Assassination Classroom © Matsui Yūsei
Tidak ada keuntungan finansial yang diambil selain kesenangan pribadi. Selamat membaca~
Barangkali ada yang salah dengan airnya.
Rio mengamati bunga krisan putih di atas meja. Hanya ia letakkan empat batang di sana, pagi tadi—dengan tergopoh-gopoh karena ada jadwal kereta yang harus Rio kejar sedang ia belum selesai bersiap-siap. Gelas kacanya terisi setengah. Tapi sekarang tangkai itu mulai merunduk walau airnya masih berkilau. Rio bingung sendiri.
Setelah mengitari rak buku bolak-balik, Rio baru sadar kalau bunga itu ia letakkan di tempat yang tidak tepat. Dengan semangkuk buah di dekat vas dan jendela terbuka di sampingnya, jelas saja tangkai-tangkai itu akan layu.
Rio mendesah. Sekarang ia harus mencari bunga yang baru sebagai pengisi bagian tengah meja, untuk makan malam nanti.
Karma mungkin akan kembali dengan berjuta cerita setelah entah berapa bulan mereka tak pernah bertatap muka. Tapi mungkin cerita-cerita itu akan lebih dulu tersingkirkan dengan argumen tak berujung yang Rio rindukan. Seperti pertemuan terakhir mereka yang diisi dengan perdebatan mengapa orion dinamai orion, merembet pada mitologi yang belakangan itu sedang gemar Rio pelajari, dan ditutup dengan seringaian jahil Karma.
Laki-laki itu, entah bagaimana caranya, selalu punya lebih banyak isi kepala daripada Rio.
Baru pukul empat lebih sedikit. Masih banyak waktu untuk membuat santap bagi mereka berdua. Cukup pula untuk mampir ke toko bunga dan membeli beberapa tangkai krisan baru. Karma berkata akan mampir sebentar jam delapan malam nanti. Dan Rio kira akan bagus kalau mereka menikmati makan malam di kebun belakang.
Ada beberapa lentera baru yang ingin ia pamerkan.
Kemudian Rio mencari ponselnya. Ia ingin lebih dulu memastikan—karena Karma suka ada acara dadakan, maka Rio mencari nama Karma dan menghubunginya.
Belum sampai sepuluh detik, Karma sudah mengangkatnya.
"Kenapa, Nakamura?" tanya Karma. Entah sejak kapan ucapan basa-basi semacam halo tak lagi mereka gunakan.
"Jam berapa kau sampai sini? Aku belum menyiapkan makan malamnya."
"Siapa bilang aku ke situ minta makan?" Karma terkekeh di seberang sana. Detik itu juga Rio merasa keceplosan. "Tunggu saja di rumahmu, aku akan muncul lima menit lagi."
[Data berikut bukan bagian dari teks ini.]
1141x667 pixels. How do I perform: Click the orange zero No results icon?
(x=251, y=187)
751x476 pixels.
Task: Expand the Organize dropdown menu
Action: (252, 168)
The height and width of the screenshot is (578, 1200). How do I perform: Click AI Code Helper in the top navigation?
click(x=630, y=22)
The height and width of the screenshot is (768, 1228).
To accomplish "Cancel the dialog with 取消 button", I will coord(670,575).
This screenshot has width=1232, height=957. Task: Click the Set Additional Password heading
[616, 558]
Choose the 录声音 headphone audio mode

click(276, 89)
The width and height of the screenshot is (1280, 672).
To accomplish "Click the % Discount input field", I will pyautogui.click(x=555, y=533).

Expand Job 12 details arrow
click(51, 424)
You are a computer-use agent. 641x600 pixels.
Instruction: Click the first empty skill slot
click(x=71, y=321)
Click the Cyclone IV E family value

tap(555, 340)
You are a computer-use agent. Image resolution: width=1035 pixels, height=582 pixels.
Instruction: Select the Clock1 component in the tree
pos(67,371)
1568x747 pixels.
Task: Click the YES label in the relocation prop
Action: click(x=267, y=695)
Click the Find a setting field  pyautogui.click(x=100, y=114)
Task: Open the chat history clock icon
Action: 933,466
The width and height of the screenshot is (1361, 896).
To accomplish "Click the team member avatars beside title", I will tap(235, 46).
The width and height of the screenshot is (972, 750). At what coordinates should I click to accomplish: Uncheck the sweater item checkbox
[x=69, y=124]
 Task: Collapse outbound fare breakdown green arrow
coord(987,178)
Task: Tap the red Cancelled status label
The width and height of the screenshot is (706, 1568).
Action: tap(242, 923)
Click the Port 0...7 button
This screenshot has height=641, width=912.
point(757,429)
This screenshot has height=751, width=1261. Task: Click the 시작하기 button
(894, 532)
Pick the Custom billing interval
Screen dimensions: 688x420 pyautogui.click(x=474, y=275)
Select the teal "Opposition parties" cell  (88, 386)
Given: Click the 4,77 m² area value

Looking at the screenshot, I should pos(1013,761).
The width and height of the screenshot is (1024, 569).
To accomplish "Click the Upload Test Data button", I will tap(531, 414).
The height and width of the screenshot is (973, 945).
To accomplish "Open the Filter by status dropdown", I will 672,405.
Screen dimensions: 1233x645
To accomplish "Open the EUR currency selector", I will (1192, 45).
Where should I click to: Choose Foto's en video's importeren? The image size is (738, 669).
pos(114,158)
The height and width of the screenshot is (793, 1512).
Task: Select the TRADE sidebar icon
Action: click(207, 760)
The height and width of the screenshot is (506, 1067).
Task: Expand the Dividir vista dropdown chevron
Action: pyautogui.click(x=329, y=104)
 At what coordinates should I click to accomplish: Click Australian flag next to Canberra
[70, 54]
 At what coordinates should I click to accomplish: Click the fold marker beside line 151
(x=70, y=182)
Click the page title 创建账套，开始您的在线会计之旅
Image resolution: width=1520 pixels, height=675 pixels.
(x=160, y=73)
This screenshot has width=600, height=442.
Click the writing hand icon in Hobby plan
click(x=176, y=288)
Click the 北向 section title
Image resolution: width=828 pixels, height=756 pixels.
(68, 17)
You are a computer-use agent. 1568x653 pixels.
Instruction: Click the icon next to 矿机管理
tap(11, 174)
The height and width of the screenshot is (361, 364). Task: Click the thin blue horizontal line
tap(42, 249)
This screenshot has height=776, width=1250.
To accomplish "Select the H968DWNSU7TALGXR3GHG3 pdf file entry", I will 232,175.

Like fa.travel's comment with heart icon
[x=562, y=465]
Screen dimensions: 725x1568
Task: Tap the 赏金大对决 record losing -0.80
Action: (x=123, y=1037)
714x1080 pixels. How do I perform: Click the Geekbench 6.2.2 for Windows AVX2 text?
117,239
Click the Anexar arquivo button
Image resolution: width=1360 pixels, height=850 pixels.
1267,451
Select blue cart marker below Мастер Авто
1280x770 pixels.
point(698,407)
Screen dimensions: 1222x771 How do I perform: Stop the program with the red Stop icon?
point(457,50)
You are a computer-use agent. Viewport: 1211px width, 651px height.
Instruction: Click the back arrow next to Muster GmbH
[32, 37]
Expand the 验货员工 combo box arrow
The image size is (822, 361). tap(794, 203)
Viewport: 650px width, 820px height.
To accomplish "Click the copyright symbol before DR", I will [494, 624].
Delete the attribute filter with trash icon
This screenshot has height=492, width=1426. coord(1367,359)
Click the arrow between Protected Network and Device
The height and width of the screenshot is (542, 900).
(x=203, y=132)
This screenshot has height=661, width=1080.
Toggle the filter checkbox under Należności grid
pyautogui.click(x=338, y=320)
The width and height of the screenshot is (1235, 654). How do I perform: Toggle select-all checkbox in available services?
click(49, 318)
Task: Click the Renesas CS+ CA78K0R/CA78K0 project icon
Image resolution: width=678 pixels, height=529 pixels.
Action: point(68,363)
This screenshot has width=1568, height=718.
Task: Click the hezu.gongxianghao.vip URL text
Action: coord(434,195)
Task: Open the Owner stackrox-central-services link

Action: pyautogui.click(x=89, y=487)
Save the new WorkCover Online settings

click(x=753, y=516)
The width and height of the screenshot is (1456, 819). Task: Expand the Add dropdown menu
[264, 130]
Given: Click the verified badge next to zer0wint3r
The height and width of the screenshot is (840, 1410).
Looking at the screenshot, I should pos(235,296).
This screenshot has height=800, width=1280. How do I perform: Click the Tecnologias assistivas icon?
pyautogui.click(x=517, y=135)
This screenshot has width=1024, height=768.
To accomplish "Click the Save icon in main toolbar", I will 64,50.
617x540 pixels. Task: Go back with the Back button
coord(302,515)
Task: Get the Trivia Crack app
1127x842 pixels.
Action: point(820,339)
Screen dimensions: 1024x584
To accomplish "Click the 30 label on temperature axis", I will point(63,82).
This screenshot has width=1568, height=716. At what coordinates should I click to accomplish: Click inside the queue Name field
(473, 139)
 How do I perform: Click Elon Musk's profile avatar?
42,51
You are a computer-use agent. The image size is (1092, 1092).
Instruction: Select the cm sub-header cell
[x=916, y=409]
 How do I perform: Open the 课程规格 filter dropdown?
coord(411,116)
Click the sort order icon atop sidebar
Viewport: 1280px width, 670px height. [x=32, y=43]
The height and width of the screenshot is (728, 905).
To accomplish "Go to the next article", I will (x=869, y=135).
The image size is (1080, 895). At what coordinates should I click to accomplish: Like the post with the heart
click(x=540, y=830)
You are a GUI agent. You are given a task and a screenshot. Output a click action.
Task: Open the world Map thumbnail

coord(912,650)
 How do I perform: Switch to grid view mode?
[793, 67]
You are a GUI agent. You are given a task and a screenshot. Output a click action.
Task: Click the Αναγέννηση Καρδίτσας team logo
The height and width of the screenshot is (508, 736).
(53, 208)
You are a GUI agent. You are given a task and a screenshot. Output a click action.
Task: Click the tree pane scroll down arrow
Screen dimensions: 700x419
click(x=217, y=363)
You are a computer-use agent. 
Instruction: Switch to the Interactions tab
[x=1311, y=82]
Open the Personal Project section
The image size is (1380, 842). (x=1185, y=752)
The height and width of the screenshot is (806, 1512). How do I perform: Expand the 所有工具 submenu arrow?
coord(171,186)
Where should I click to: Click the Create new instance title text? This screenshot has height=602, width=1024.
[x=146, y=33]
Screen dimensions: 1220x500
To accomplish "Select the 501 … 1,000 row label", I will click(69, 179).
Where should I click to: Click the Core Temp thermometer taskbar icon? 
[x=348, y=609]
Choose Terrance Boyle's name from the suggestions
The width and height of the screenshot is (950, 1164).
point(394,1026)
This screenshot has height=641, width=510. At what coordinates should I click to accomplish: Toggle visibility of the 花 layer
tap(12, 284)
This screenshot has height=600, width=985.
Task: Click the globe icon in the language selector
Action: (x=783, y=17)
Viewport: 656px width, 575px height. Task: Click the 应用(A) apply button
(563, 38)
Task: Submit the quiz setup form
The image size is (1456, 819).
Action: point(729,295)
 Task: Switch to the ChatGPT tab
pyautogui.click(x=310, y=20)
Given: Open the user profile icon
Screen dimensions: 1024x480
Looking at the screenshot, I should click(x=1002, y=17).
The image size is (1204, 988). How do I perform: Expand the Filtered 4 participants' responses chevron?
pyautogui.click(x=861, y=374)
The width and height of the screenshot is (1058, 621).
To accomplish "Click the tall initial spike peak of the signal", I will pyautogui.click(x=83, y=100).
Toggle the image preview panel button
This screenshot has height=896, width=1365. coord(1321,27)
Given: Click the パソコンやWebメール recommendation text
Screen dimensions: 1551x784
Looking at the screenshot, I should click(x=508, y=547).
"Hah?! Kau bilang kemari jam delapan?"
Rio bingung. Oh, jangan sekarang. Ia masih mengenakan kaus polos warna hijau dan celana pendek. Tidak etis, tidak elit, tidak cocok untuk makan atau sekedar pertemuan singkat sekalipun.
"Tidak jadi. Ada rapat jam tujuh, jadi tak bisa ke sana malam-malam. Tunggu aku di balik pintumu."
Rio mengutuki jadwal bar-bar milik Karma. Mudah sekali berubah haluan seperti kapal tanpa nahkoda.
"Kenapa mendadak sekali?"
"Tanyakan sendiri kenapa harus ada masalah mendesak di hari liburku yang langkah ini. Sudah, kututup ya, sebentar lagi mau sampai."
Rio menaikkan alis dan matanya melebar sedikit. "Sebentar, sebentar. Jangan bilang kau sudah dekat."
Tak ada respon. Rio menjauhkan ponsel putihnya.
Sayang, sambungannya sudah putus.
Karma melempar rendah cincin yang ia bawa ke udara, ditangkap, dan dimasukkan dalam kotak persegi.
Rumah Rio sudah di depan dan debaran jantungnya belum mau tenang. Padahal Karma sudah habiskan satu jam duduk merenung di dalam mobil bersama dengan kaca yang terbuka setengah, berusaha mengenyahkan bunyi berisik di dadanya. Karma menarik napas. Pintu mobil dibuka tanpa ada deritan.
"Baiklah, akan kubuat kaget si kepala pirang itu."
END
AN : Hanya suka sama krisan putih, tidak ada korelasi antara arti dan fanfik ini. Makasih udah mampir ~
VEE
[Lmg/11.06.2017]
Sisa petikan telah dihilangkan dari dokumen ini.